TASK OBJECTIVE
For this exercise, an exact copy is needed of only the lines from the one containing "Expand Current Field in the Variables tree" through the end of the data, with pictures left out.

######

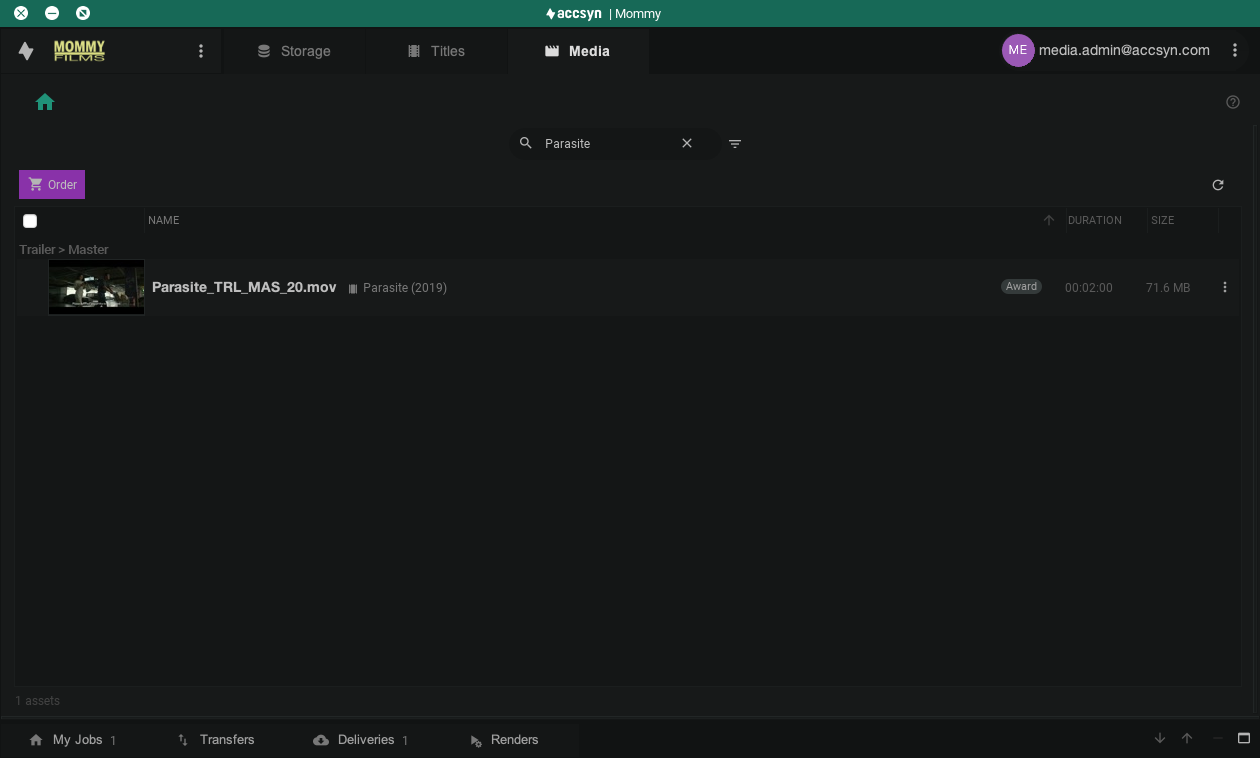Refresh the media asset list
Screen dimensions: 1260x758
(1218, 185)
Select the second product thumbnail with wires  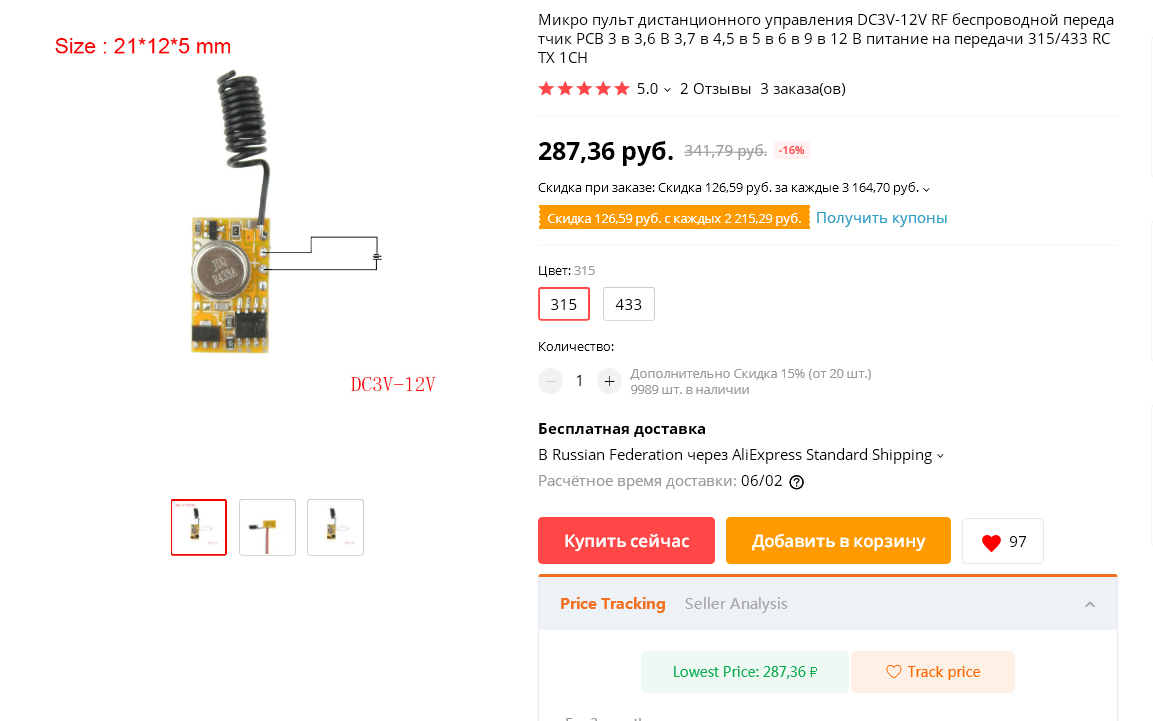268,528
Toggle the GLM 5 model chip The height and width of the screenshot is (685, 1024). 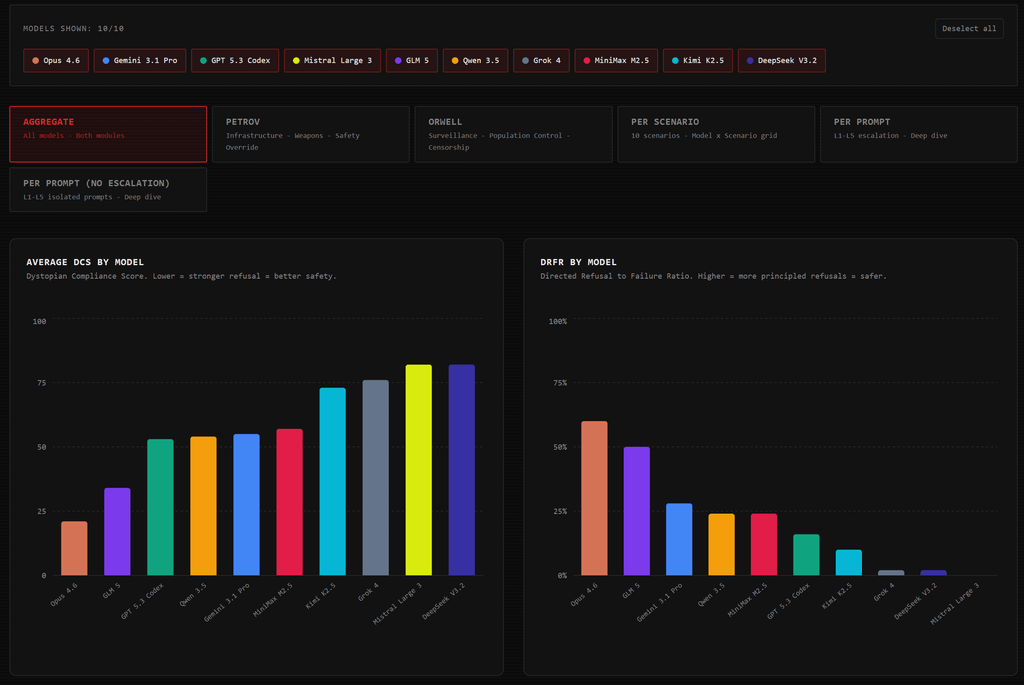click(412, 61)
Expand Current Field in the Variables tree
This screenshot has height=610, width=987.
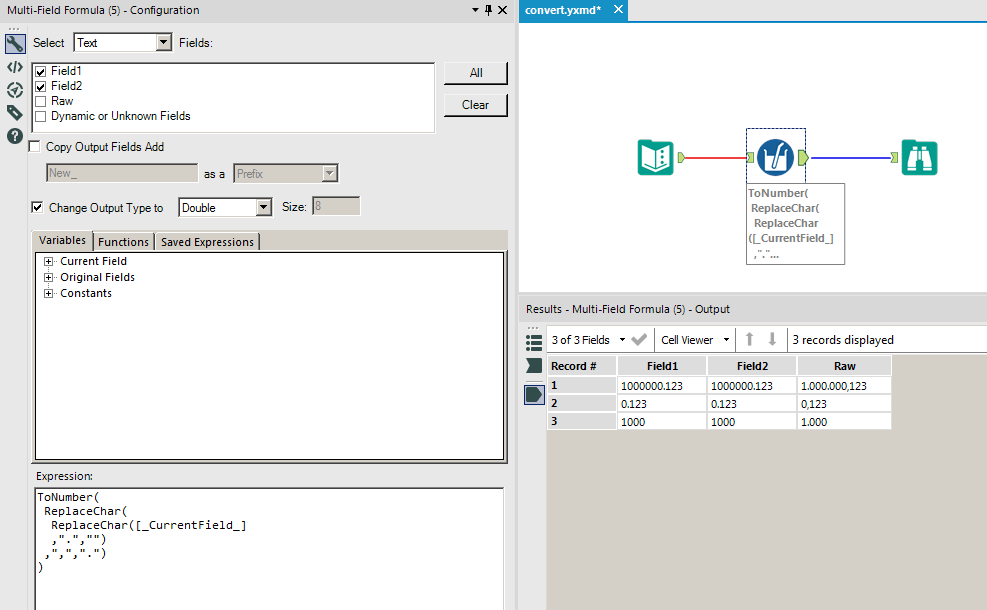48,260
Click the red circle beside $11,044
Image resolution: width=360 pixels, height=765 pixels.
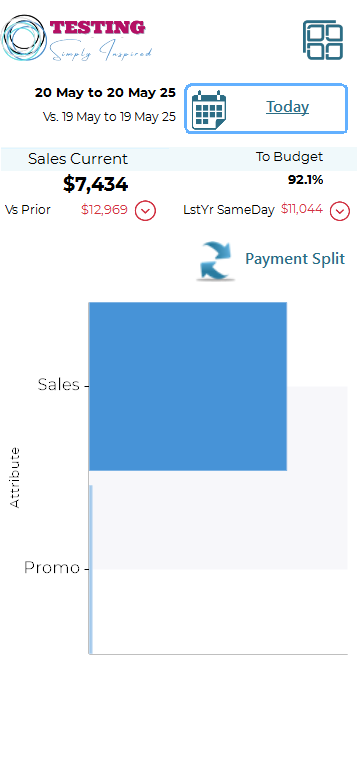[340, 211]
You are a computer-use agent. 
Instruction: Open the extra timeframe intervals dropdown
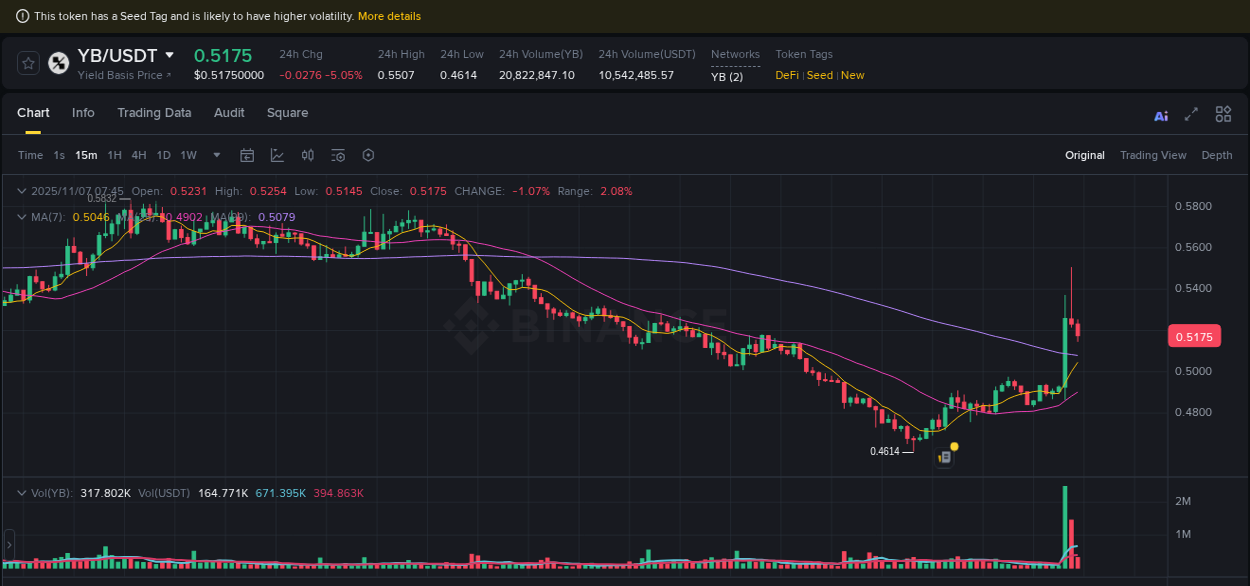pos(216,155)
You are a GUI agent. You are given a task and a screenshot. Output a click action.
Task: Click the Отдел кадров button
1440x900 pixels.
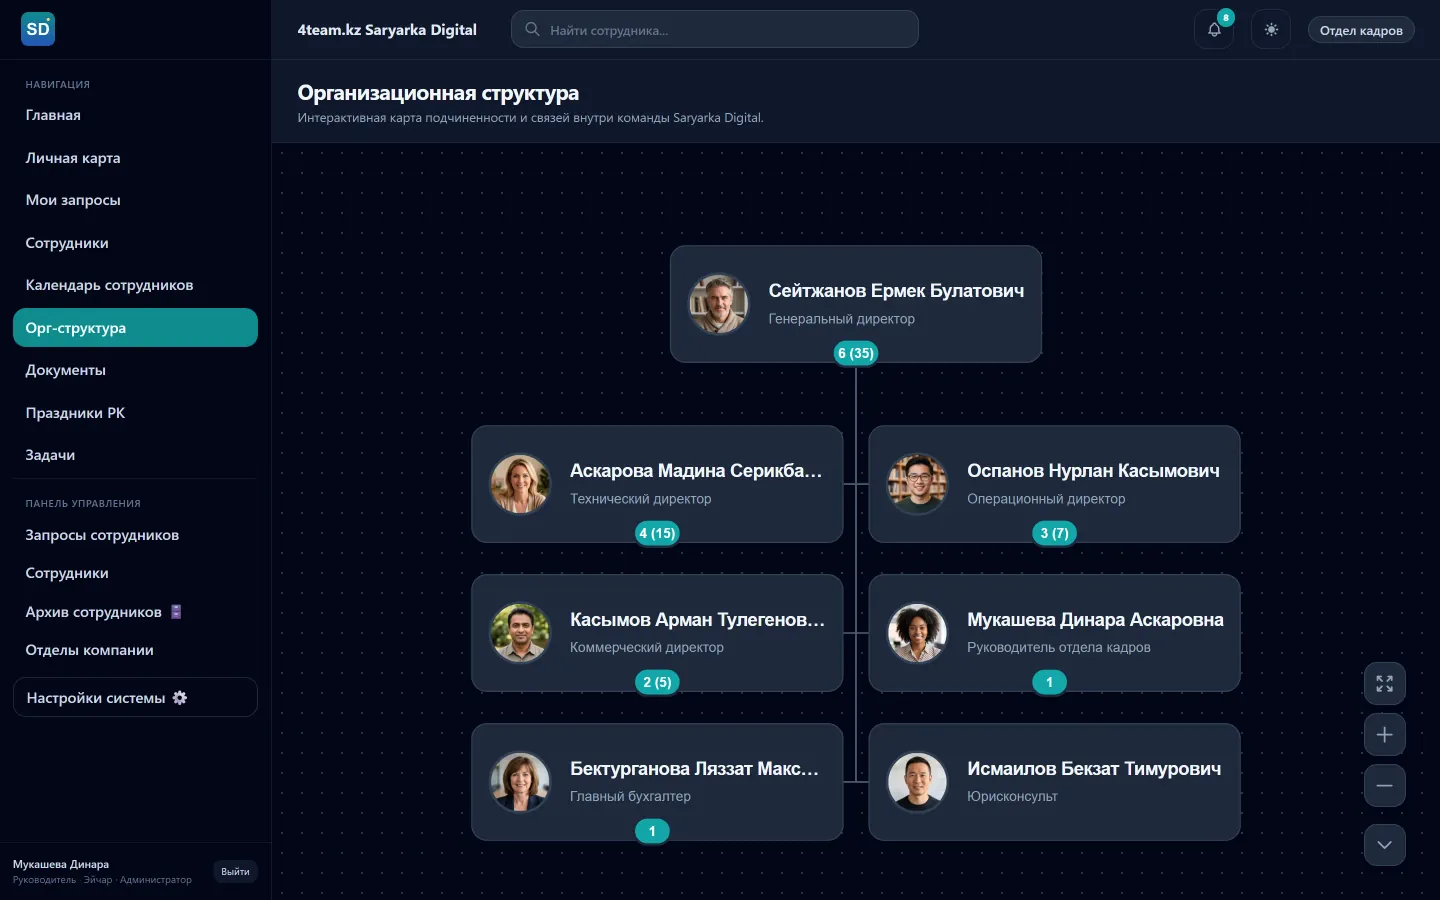(x=1361, y=30)
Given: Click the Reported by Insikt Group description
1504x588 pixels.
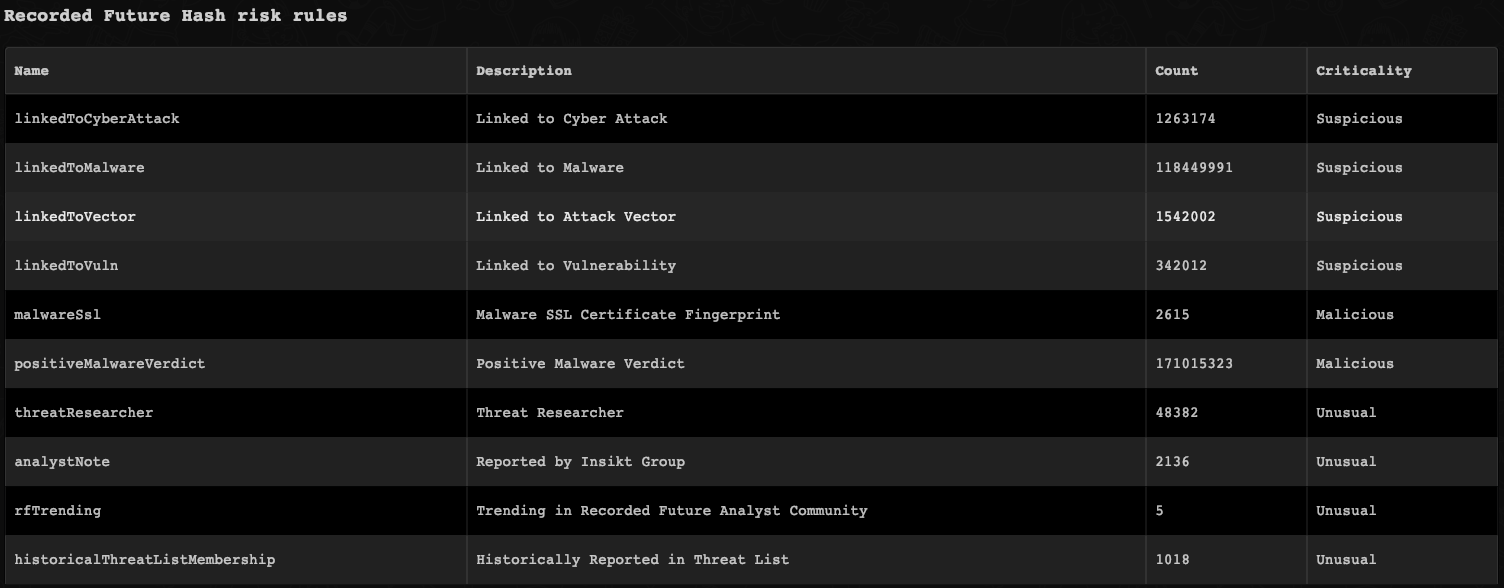Looking at the screenshot, I should (x=580, y=462).
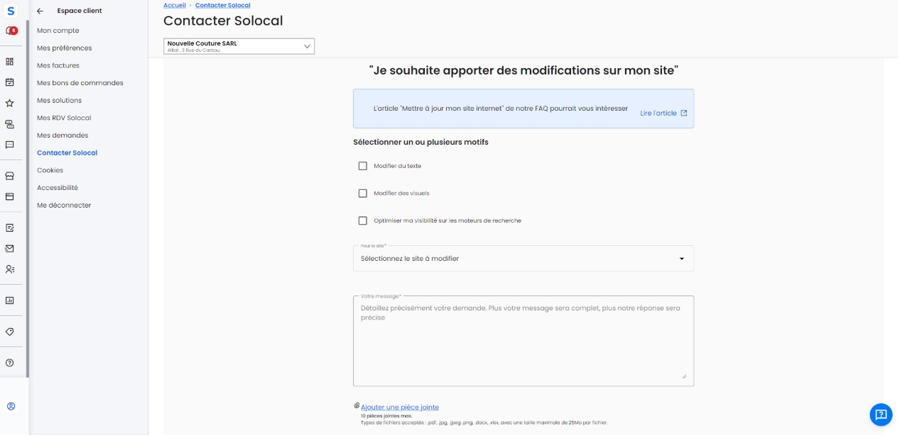This screenshot has width=898, height=437.
Task: Open the help question mark icon in sidebar
Action: [10, 363]
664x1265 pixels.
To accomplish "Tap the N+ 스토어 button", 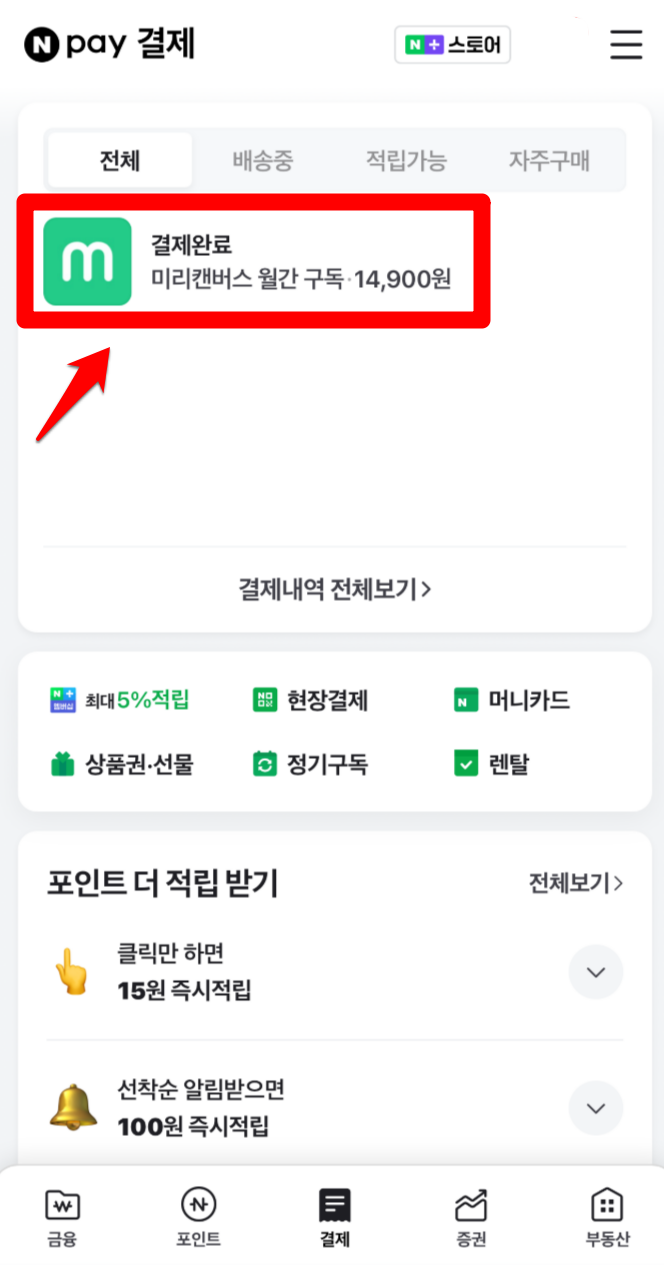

######

SOLVED PROBLEM
Expand Current Field in the Variables tree
This screenshot has height=610, width=987.
48,260
Click the red circle beside $11,044
Image resolution: width=360 pixels, height=765 pixels.
[340, 211]
You are a computer-use agent. 
Instruction: Open the extra timeframe intervals dropdown
pos(216,155)
You are a GUI agent. You are given a task and a screenshot. Output a click action.
Task: Click the Отдел кадров button
1440x900 pixels.
(x=1361, y=30)
Given: Click the Reported by Insikt Group description
1504x588 pixels.
Looking at the screenshot, I should (x=580, y=462).
This screenshot has width=898, height=437.
Task: Open the help question mark icon in sidebar
Action: [10, 363]
664x1265 pixels.
To accomplish "Tap the N+ 스토어 button", 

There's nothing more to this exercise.